* Work item
Keep the pictures out of the copy and print all the entries below exactly.

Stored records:

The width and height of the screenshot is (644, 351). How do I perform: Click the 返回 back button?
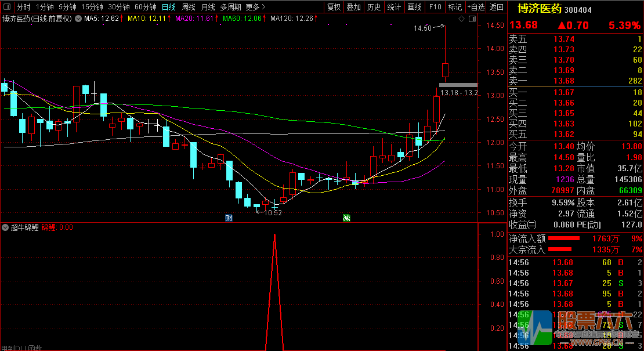[496, 8]
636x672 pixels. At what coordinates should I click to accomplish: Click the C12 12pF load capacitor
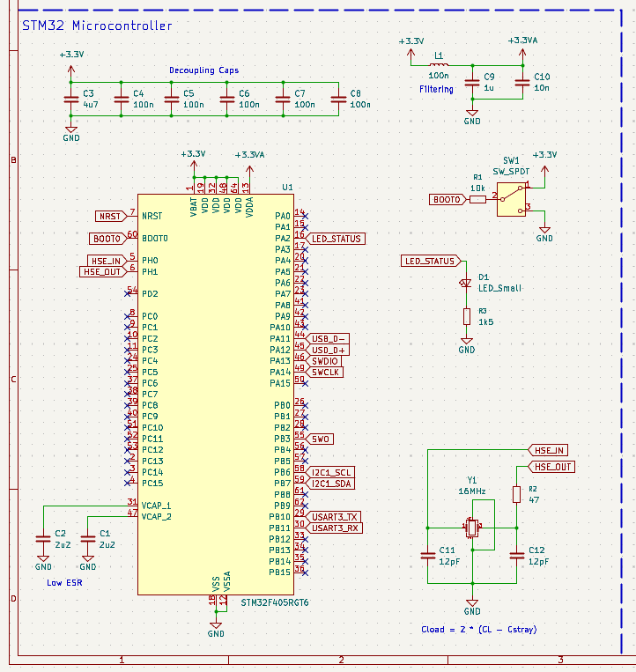tap(516, 555)
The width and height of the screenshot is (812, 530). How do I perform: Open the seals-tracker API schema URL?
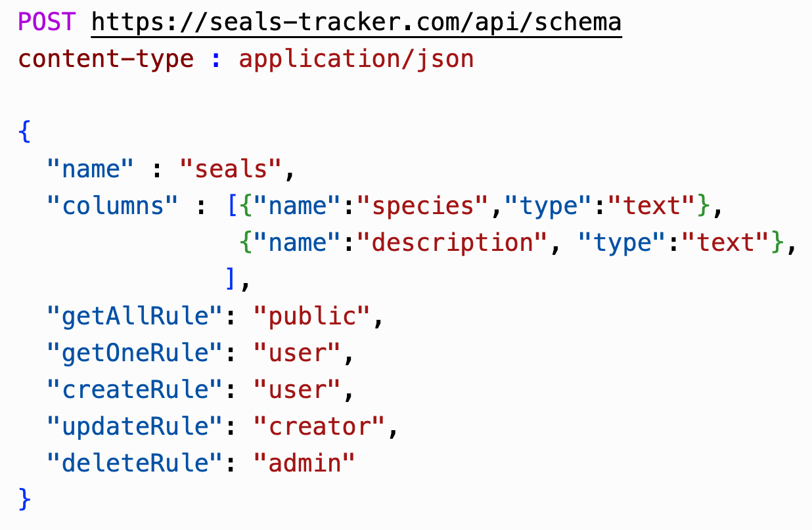356,23
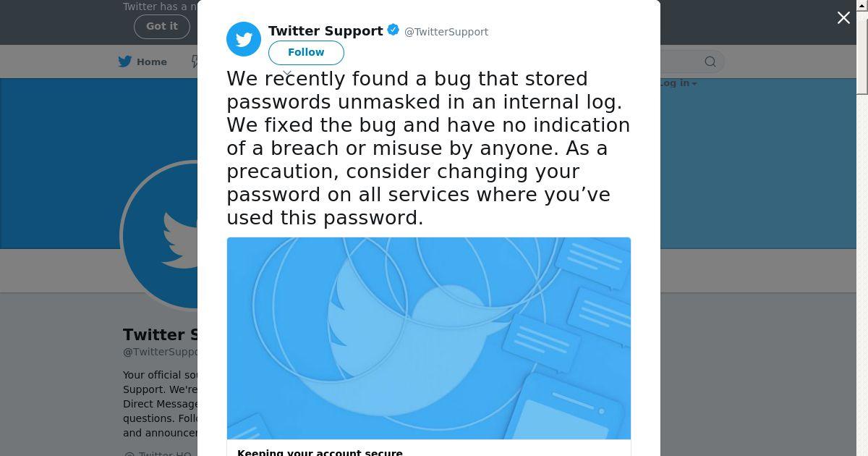Click the blue bird card image

pyautogui.click(x=429, y=338)
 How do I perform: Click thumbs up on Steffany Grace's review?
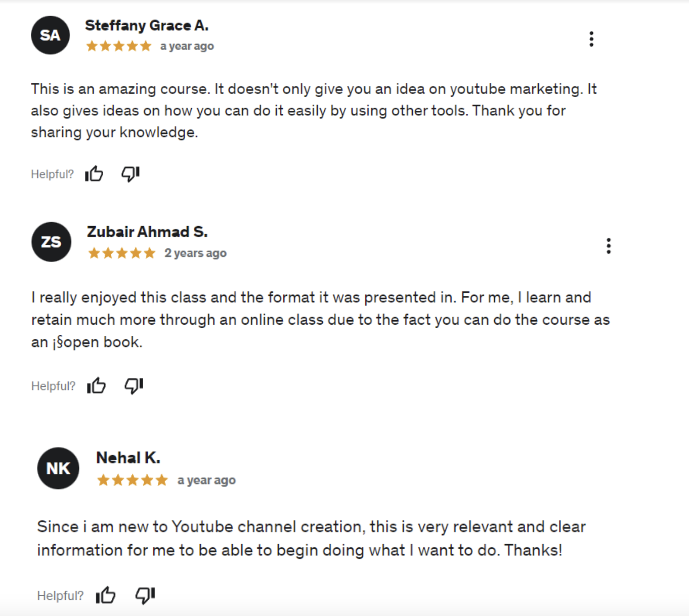[x=94, y=173]
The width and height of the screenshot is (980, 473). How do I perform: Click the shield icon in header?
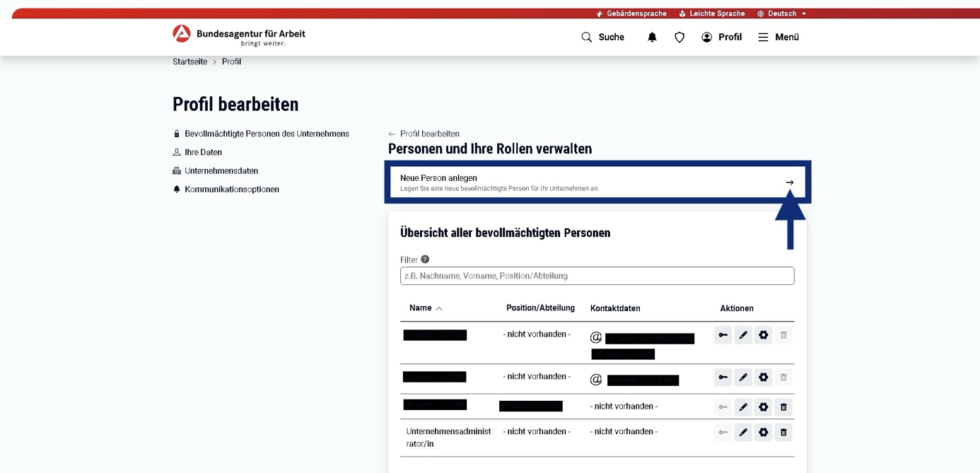click(679, 37)
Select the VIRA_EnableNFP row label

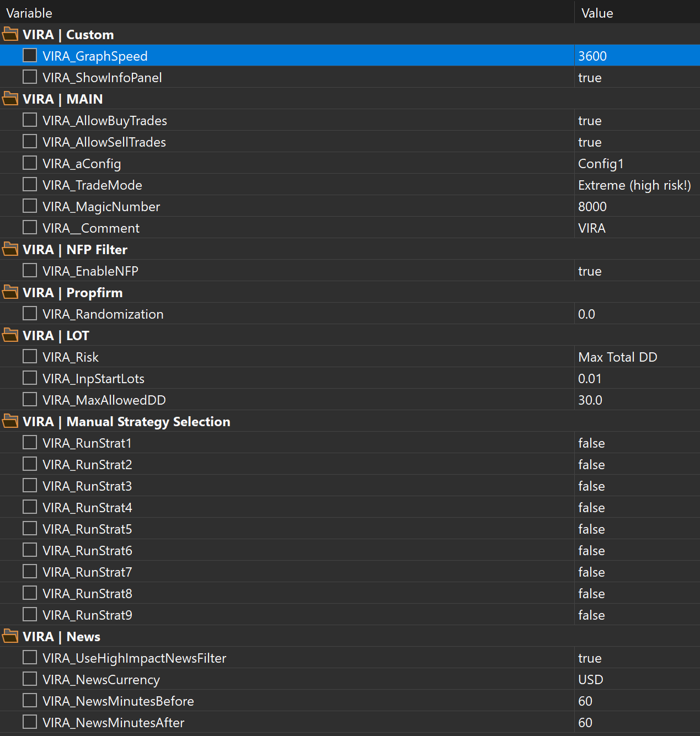[90, 271]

* Task answer
The width and height of the screenshot is (644, 351). How do I perform: Click the 返回 back button?
[496, 8]
636x672 pixels. At what coordinates should I click to accomplish: Click the C12 12pF load capacitor
tap(516, 555)
The width and height of the screenshot is (812, 530). How do I perform: Open the seals-tracker API schema URL?
356,23
Click the blue bird card image

pyautogui.click(x=429, y=338)
 How do I perform: Click thumbs up on Steffany Grace's review?
[x=94, y=173]
The width and height of the screenshot is (980, 473). How do I perform: Click the shield icon in header?
click(679, 37)
Select the VIRA_EnableNFP row label

[90, 271]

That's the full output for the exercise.